Intuition qui conduit François de Sales à CONCILIER ce que l’on passe son temps à opposer : LA PRIERE ET l’ENGAGEMENT, le service de Dieu et le service des hommes :

"Il faut vous accoutumer, dit-il, à passer de l’oraison aux obligations que demande votre vocation (...) Je veux dire par là que l’avocat doit passer de l’oraison à la plaidoirie, le marchand à son commerce, la femme mariée au devoir de son mariage et aux tracas de son ménage, avec tant de douceur et de tranquillité que l’esprit n’en soit point troublé : puisque l’un et l’autre sont selon la volonté de Dieu, il faut passer humblement de l’un à l’autre pour l’amour de Dieu". (10)

Passer de l’un à l’autre pour l’amour de Dieu, nous avons là le secret d’une vie unifiée et la clef de voûte de la spiritualité de François. C’est vers cela que converge toute son oeuvre et que l’on trouve du côté du Livre VII du TRAITE DE l’AMOUR DE DIEU.

Définissant ce livre, le Père RAVIER parle d’une "mystique de l’action chrétienne" et François lui-même, "d’extase d’action". Il y a, précise-t-il, trois sortes d’extase :

- l’extase de contemplation

- l’extase d’affection

- l’extase d’action appelée aussi "EXTASE DE l’OEUVRE ET DE LA VIE"

Cette dernière couronne les deux autres ; elle consiste à vivre et à agir comme le Christ lui-même.

A cette extase sont appelés tous les chrétiens, quelque soit leur état de vie.

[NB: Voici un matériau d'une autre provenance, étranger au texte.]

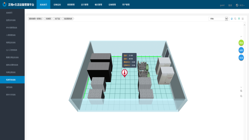
Task: Click the red temperature sensor marker
Action: click(125, 73)
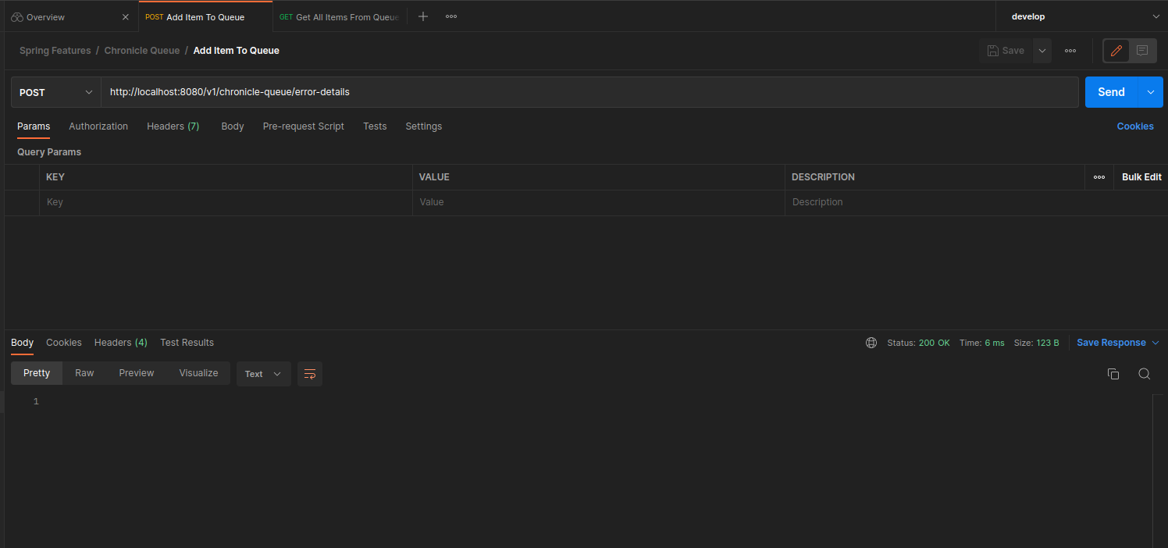The width and height of the screenshot is (1168, 548).
Task: Click the pencil edit mode icon
Action: coord(1116,51)
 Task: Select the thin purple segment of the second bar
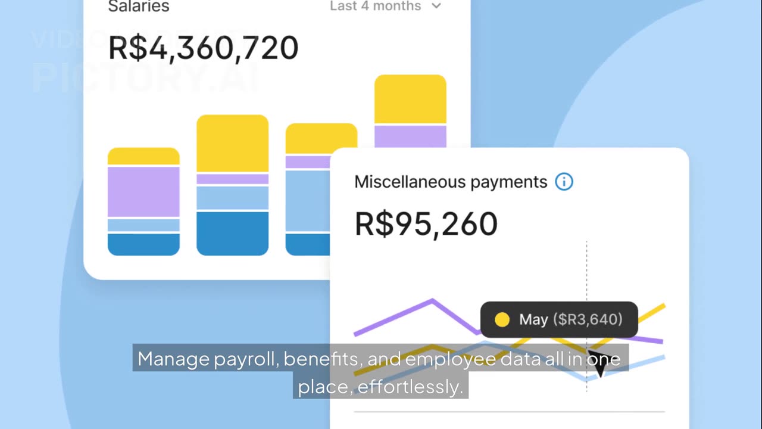[x=232, y=179]
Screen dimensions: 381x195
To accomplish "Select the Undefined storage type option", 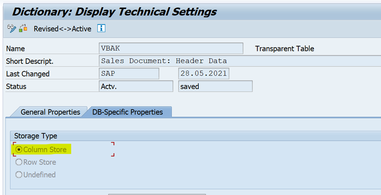I will pos(19,175).
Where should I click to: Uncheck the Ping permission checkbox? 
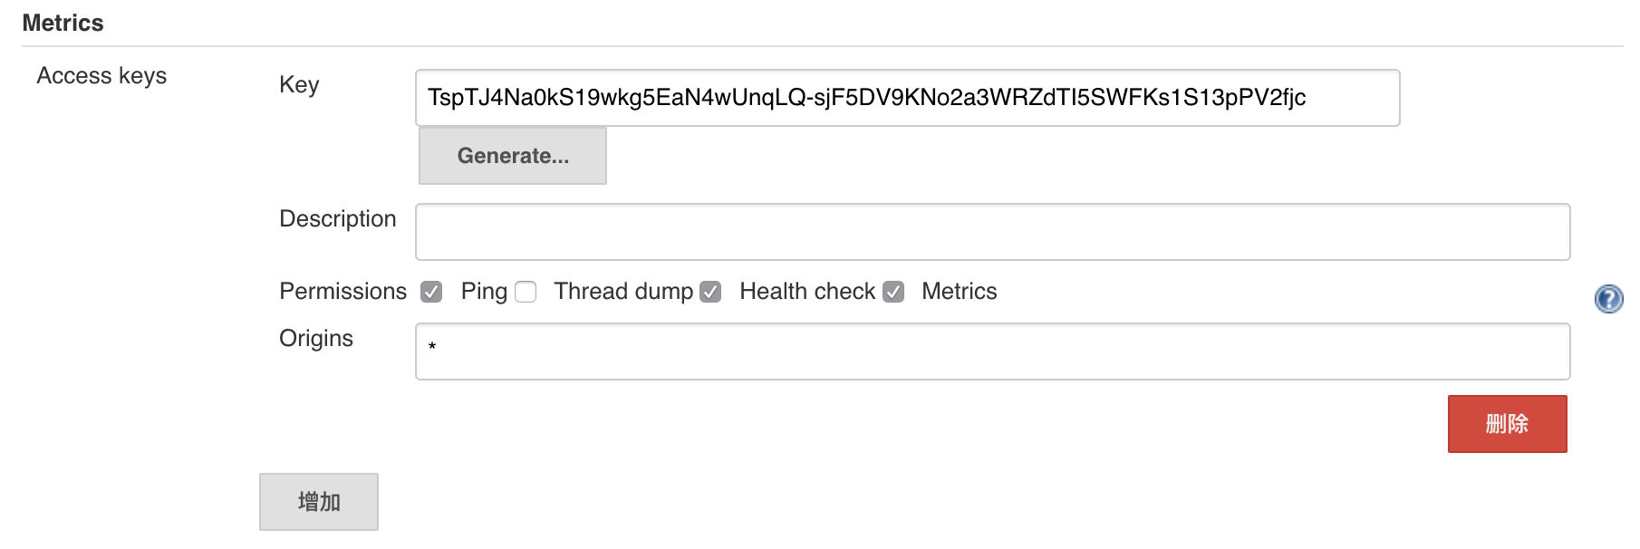(x=431, y=292)
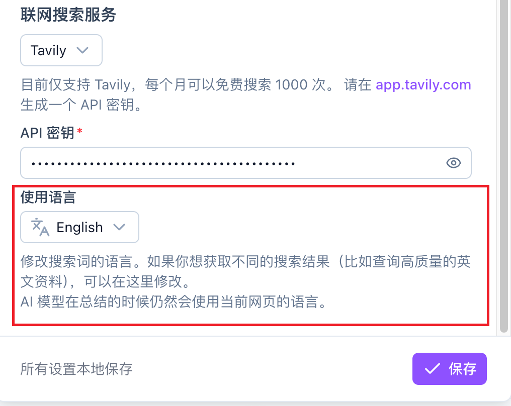Image resolution: width=511 pixels, height=406 pixels.
Task: Click the checkmark icon on the 保存 button
Action: coord(433,368)
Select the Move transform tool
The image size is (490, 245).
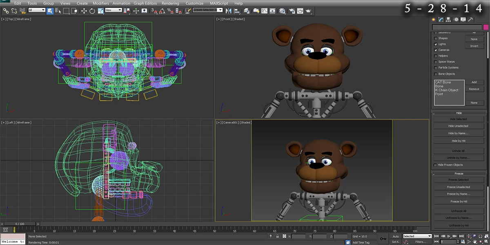[x=84, y=11]
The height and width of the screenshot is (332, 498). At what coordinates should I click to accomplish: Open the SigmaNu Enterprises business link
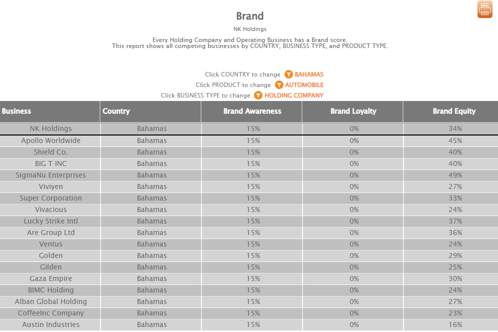pyautogui.click(x=51, y=175)
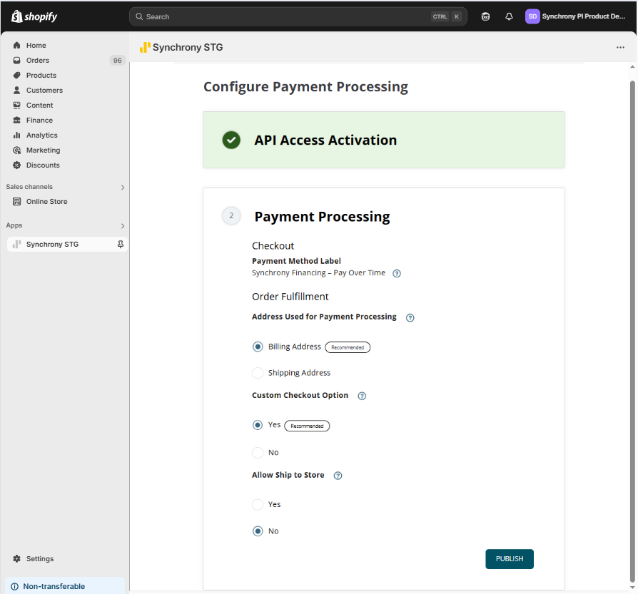Image resolution: width=638 pixels, height=594 pixels.
Task: Click the PUBLISH button
Action: (x=510, y=559)
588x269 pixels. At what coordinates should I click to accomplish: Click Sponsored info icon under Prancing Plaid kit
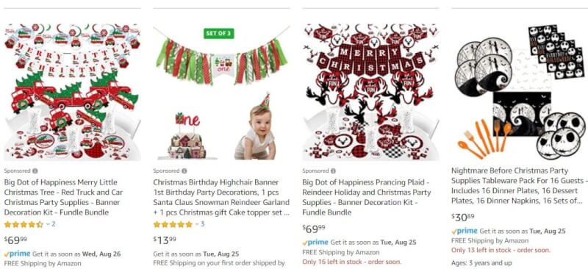pyautogui.click(x=334, y=171)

C’EST LEUR VOCATION COMMUNE.

Pour y parvenir, la clôture n’est pas nécessaire. Cette certitude poussait François de Sales à souhaiter que les sœurs de la Visitation ne soient pas cloîtrées. Les contraintes juridiques de son temps sont malheureusement venues contrarier son projet.

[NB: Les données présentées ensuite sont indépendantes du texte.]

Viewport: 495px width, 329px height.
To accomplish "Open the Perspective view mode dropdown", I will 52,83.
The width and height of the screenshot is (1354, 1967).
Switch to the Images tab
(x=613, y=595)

Faut-il cependant préciser que François n’était PAS OPPOSE A LA VIE MONASTIQUE. Au contraire, il a oeuvré de toutes ses forces pour que les monastères de son diocèse appliquent le concile de Trente et vivent le mieux possible leur vocation :

"Jamais je ne cesserai de penser et même de crier afin d’obtenir, par les entrailles de Jésus-Christ, que l’on prenne des mesures pour la réformation sur le changements des abbayes d’Aulps et d’Abondance et d’autres encore qui sont dans la contrée des séminaires de scandales". (11)

III - François de Sales, apôtre de l’unité

Tel est le troisième trait de l’œuvre et la personnalité de François, trait saillant que nous avons vu plusieurs fois déjà apparaître.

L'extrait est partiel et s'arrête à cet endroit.